This repo is reference PyTorch implementation for training and testing depth estimation models using the method described in
Deep Digging into the Generalization of Self-supervised Monocular Depth Estimation
Jinwoo Bae, Sungho Moon and Sunghoon Im
AAAI 2023 (arxiv)
Our code is based on PackNet-SfM of TRI.
If you find our work useful in your research, please consider citing our papers :
@inproceedings{bae2022monoformer,
title={Deep Digging into the Generalization of Self-supervised Monocular Depth Estimation},
author={Bae, Jinwoo and Moon, Sungho and Im, Sunghoon},
booktitle={Proceedings of the AAAI Conference on Artificial Intelligence},
year={2023}
}
conda create -n monoformer python=3.7
git clone https://github.com/sjg02122/MonoFormer.git
pip install -r requirements.txt
We ran our experiments with PyTorch 1.10.0+cu113, Python 3.7, A6000 GPU and Ubuntu 20.04.
We experiment extensively on modern backbone architectures (e.g., ConvNeXt, RegionViT). MF means MonoFormer.

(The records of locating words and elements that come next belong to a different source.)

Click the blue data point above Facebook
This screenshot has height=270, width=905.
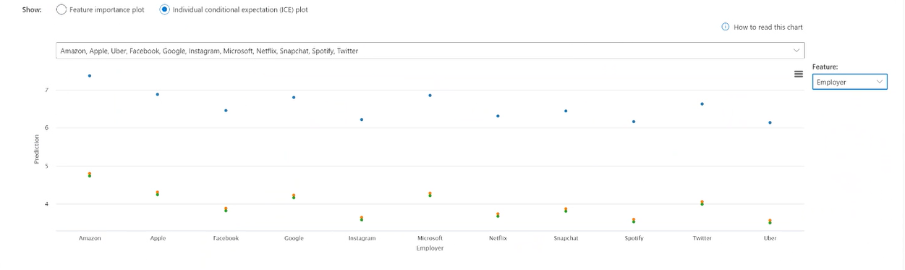226,111
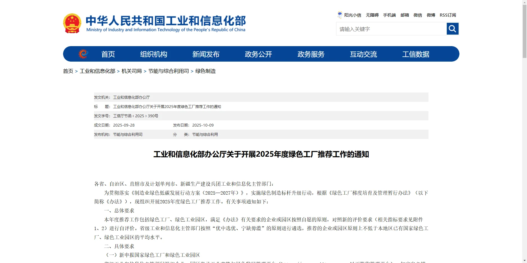Open the 政务公开 navigation menu
Image resolution: width=527 pixels, height=263 pixels.
pyautogui.click(x=258, y=54)
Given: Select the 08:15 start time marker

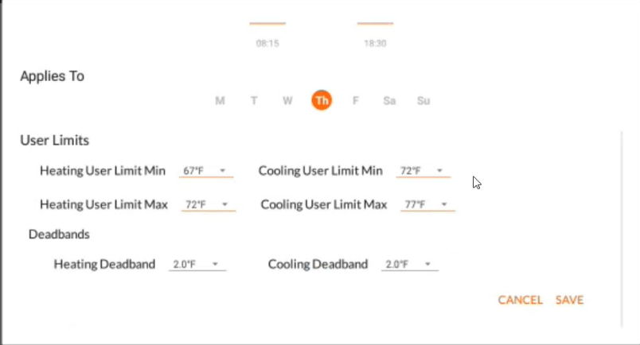Looking at the screenshot, I should pyautogui.click(x=267, y=43).
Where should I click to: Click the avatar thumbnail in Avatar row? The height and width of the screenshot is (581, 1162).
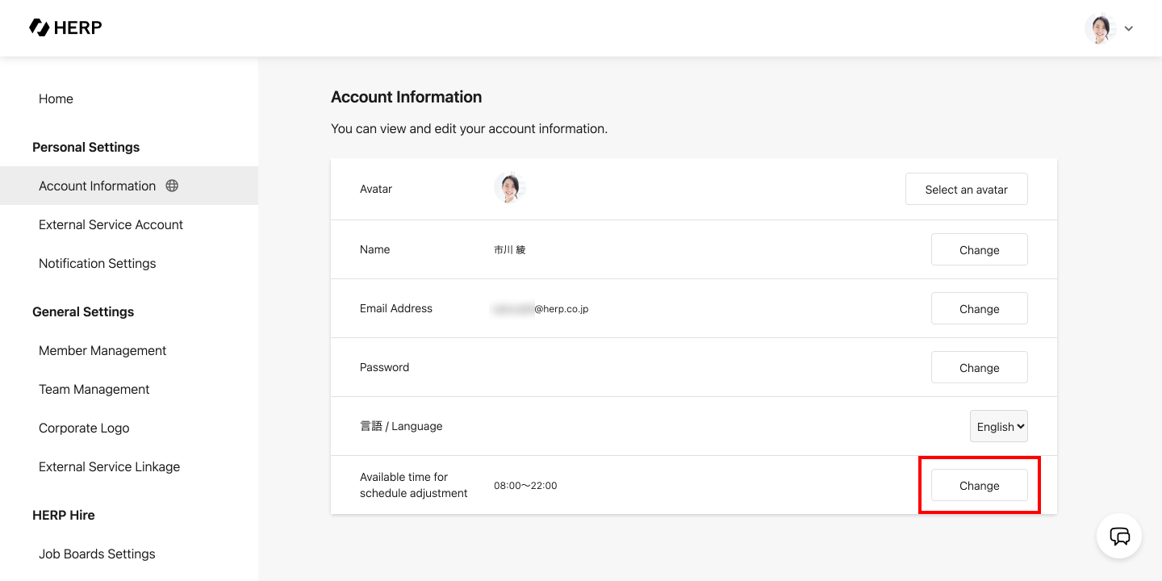click(x=509, y=188)
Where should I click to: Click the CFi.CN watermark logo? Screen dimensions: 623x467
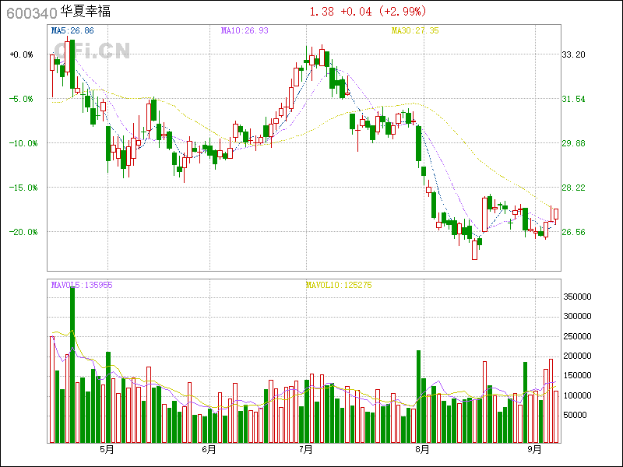[92, 51]
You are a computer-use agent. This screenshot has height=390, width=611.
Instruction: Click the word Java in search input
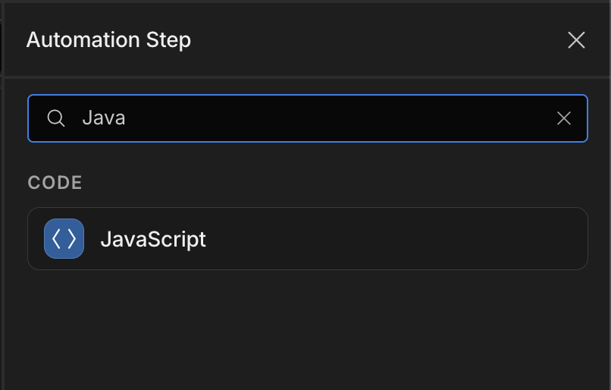(x=104, y=118)
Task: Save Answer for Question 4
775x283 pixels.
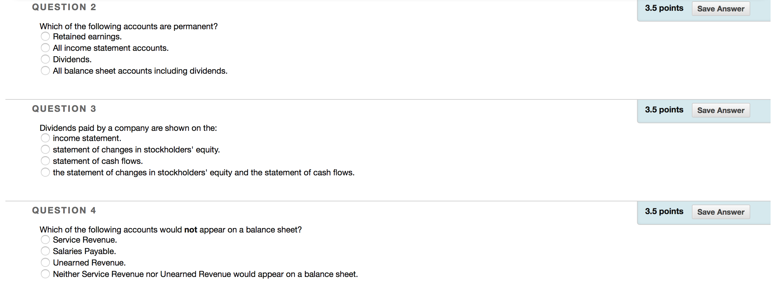Action: point(721,212)
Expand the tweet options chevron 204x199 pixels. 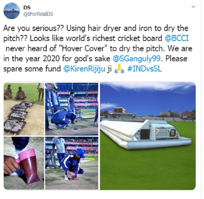tap(194, 7)
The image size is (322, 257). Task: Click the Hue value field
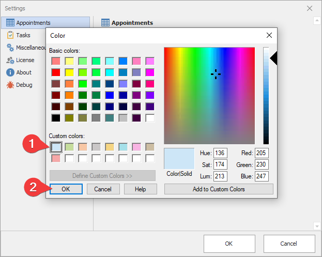[x=220, y=153]
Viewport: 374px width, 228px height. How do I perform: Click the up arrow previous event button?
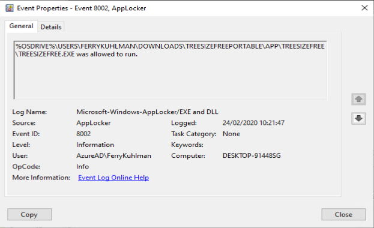tap(358, 99)
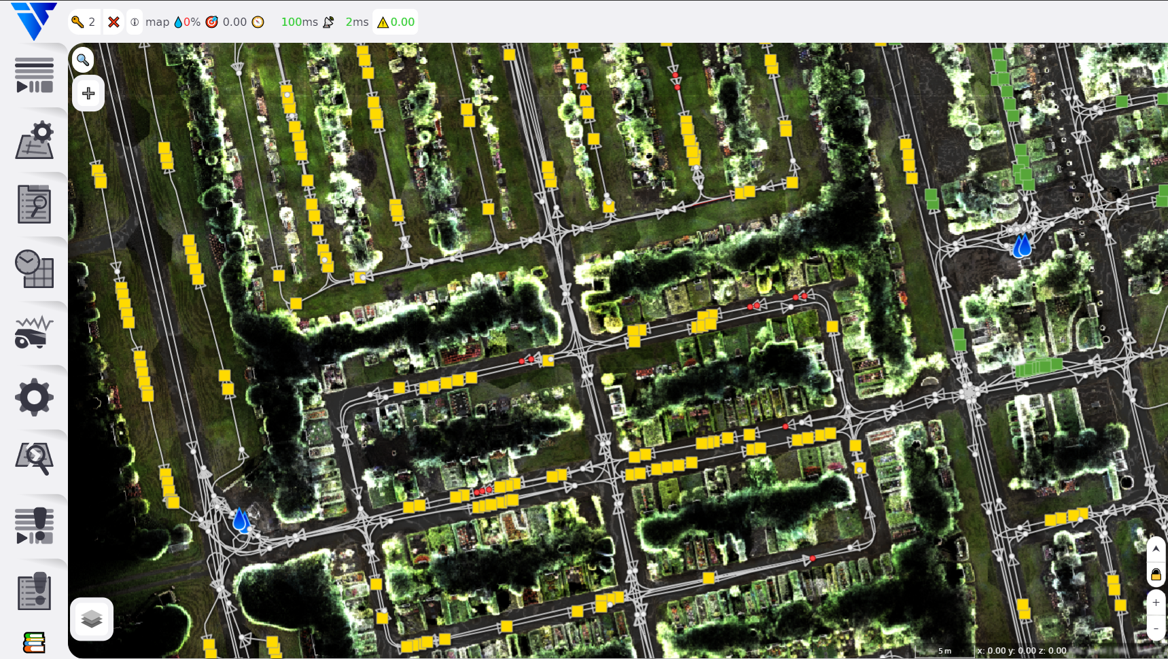Viewport: 1168px width, 659px height.
Task: Open the report warnings page
Action: 34,590
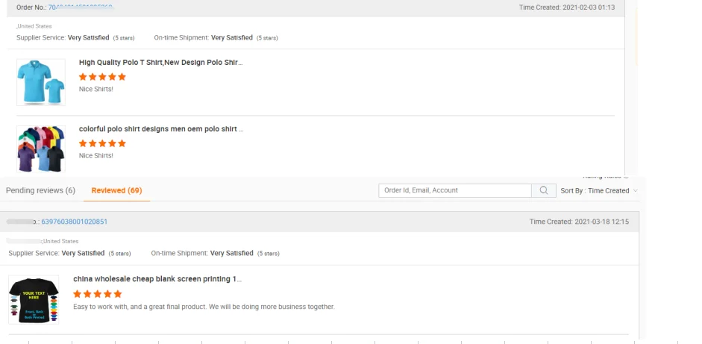This screenshot has height=344, width=702.
Task: Select the Reviewed (69) tab
Action: (116, 190)
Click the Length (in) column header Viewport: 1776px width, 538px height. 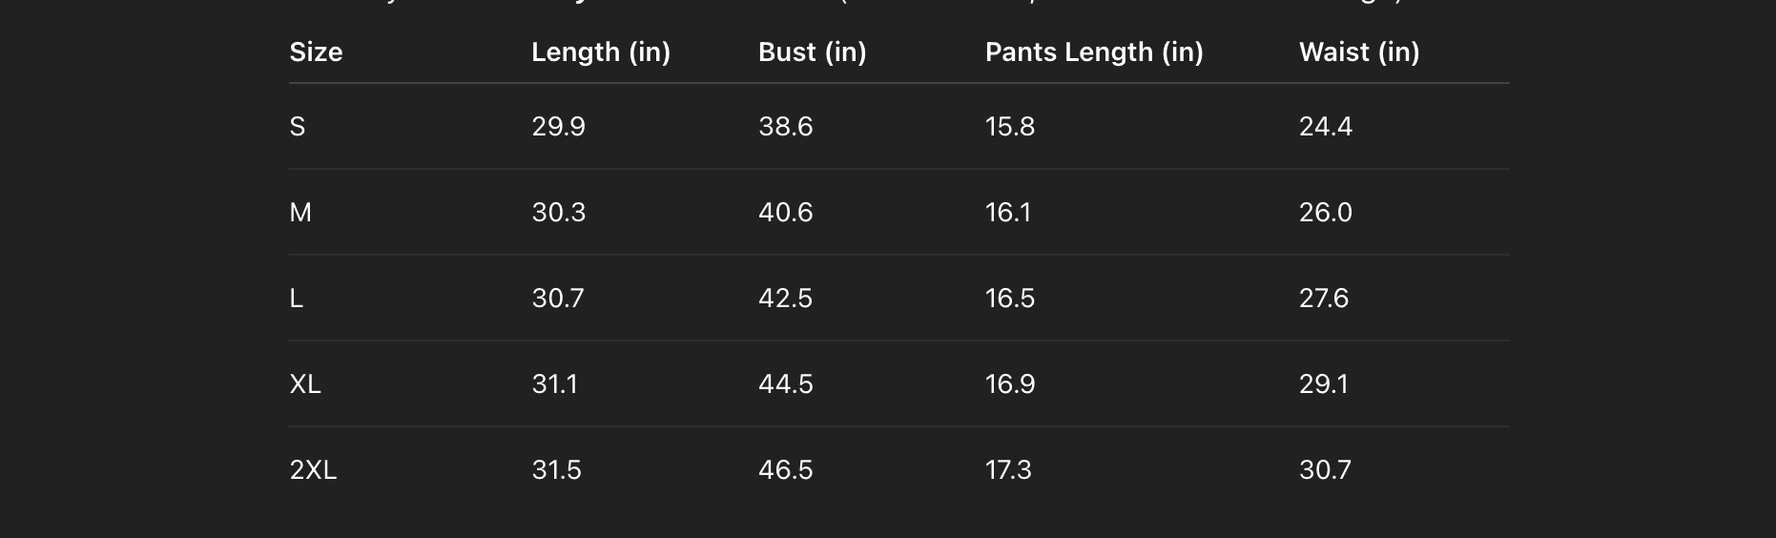[x=601, y=52]
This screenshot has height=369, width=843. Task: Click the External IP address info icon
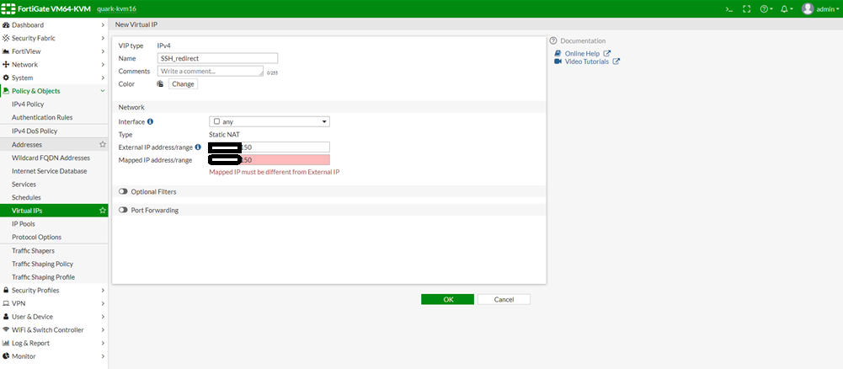tap(198, 147)
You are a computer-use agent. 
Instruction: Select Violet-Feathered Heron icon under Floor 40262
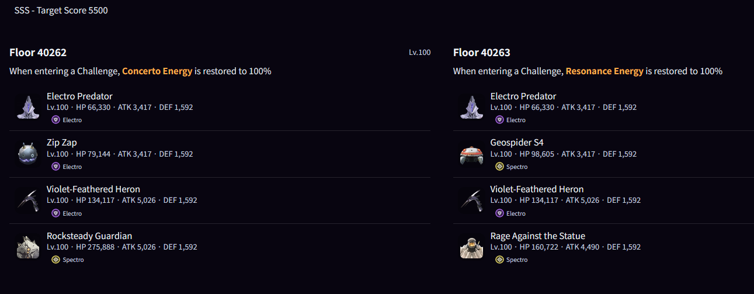27,200
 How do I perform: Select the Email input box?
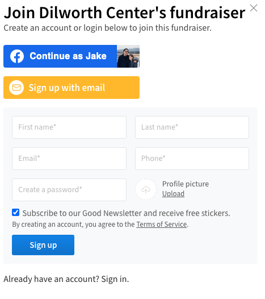69,159
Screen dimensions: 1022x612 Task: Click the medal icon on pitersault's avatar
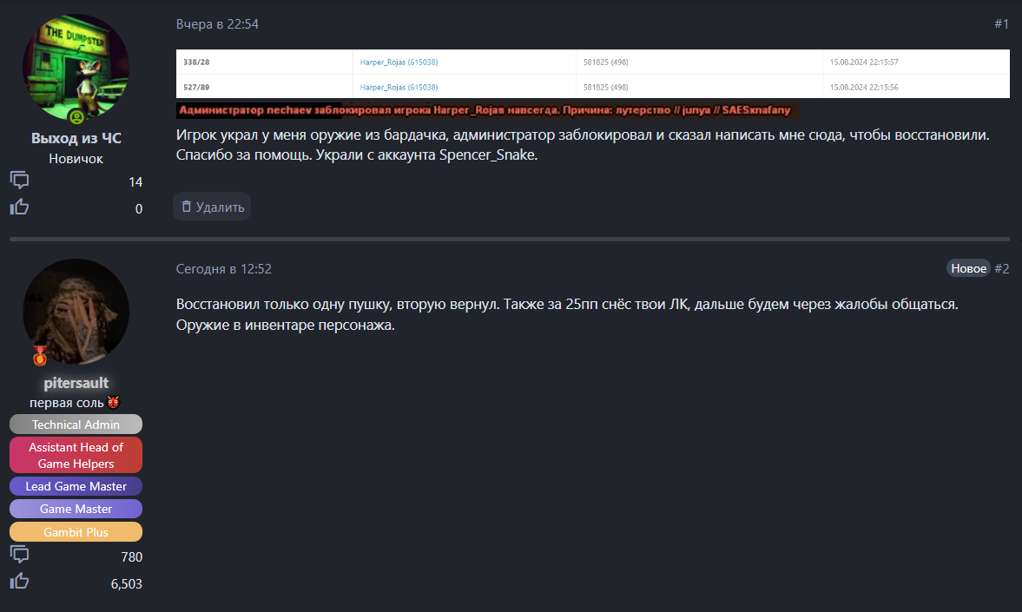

Model | Abs Rel | Sq Rel | RMSE | a1 |
---|---|---|---|---|
MF-hybrid | 0.104 | 0.846 | 4.580 | 0.891 |
MF-ViT | 0.118 | 0.942 | 4.840 | 0.873 |
MF-Twins | 0.125 | 1.309 | 4.973 | 0.866 |
MF-RegionViT | 0.113 | 0.893 | 4.756 | 0.875 |
MF-ConvNeXt | 0.111 | 0.760 | 4.533 | 0.878 |
MF-SLaK | 0.117 | 0.866 | 4.811 | 0.878 |
You configure your datasets in config.py or other config yaml files. (DATA_PATH means your data root path.). In our experiments, we only use the KITTI datasets for training. Other datasets (e.g., ETH3D, DeMoN, and etc.) is used for testing.
The KITTI (raw) datasets can be downloaded from the KITTI website. If you want to download the datasets using command, please use the command of PackNet-SfM.
You can download the texture-shift datasets (Water, Pencil and Style-transfered)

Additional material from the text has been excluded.